> From: [email protected] [mailto:discuss-
> [email protected]] On Behalf Of Steve Harris
> 
> 1) Using a tar pipeline will (should) always be slower than a single
> process (e.g., cp, cpio -p, rsync), because of the overhead of the two
> processes and the system buffering for the pipe.

Depends on the bottleneck.  If you have super fast IO capabilities, then the 
overhead of copying from RAM to RAM before hitting the IO could actually affect 
your performance.  But that's a rather unusual situation.  Usually your RAM is 
so much faster than the IO, it doesn't matter.

Which is slower:  Being stuck behind a granny using a walker, in your Toyota, 
or being stuck behind a granny using a walker in your Maserati?


> 2) Copying to an NFS-mounted filesystem is likely to be less efficient than
> alternatives (e.g., rsync) because of the NFS overhead -- it looks like a
> local filesystem but in fact there is a lot of network processing happening
> behind the scene.
______________________________
What to do
Using the message on copying performance, explain in one to three sentences why the extra RAM-to-RAM copying in a tar pipeline usually has no effect on speed. The records that come next are taken from a separate, unrelated source.

Entries supplied
______________________________
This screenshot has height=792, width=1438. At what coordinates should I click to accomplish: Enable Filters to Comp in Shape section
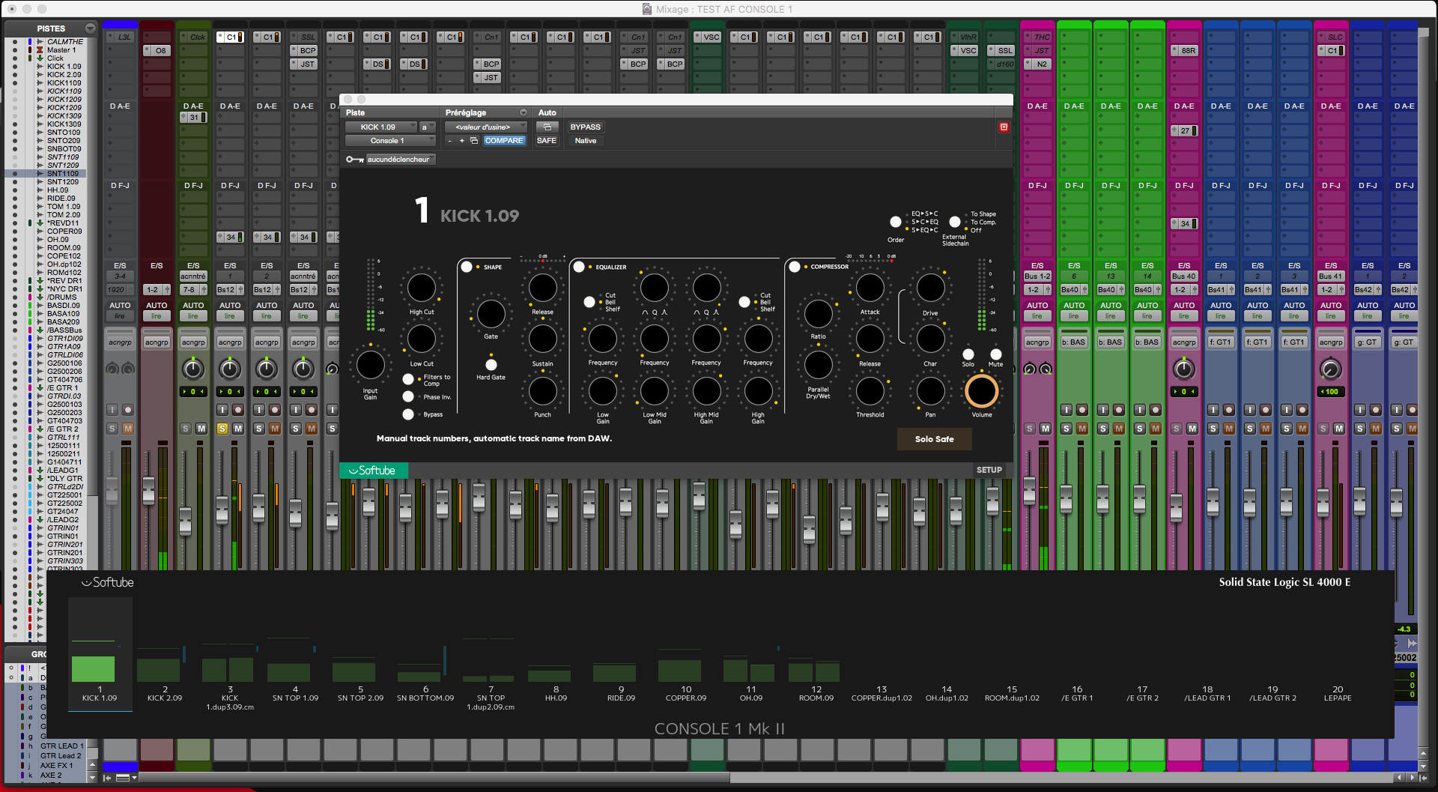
______________________________
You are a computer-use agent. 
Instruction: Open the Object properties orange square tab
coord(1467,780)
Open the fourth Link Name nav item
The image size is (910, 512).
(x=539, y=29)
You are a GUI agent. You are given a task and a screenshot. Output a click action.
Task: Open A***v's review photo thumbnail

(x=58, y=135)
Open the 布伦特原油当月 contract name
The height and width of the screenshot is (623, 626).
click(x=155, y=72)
______________________________
Result of this exercise
RAM is usually so much faster than the IO that the extra copying does not matter. It could affect performance only in the unusual situation of super fast IO capabilities.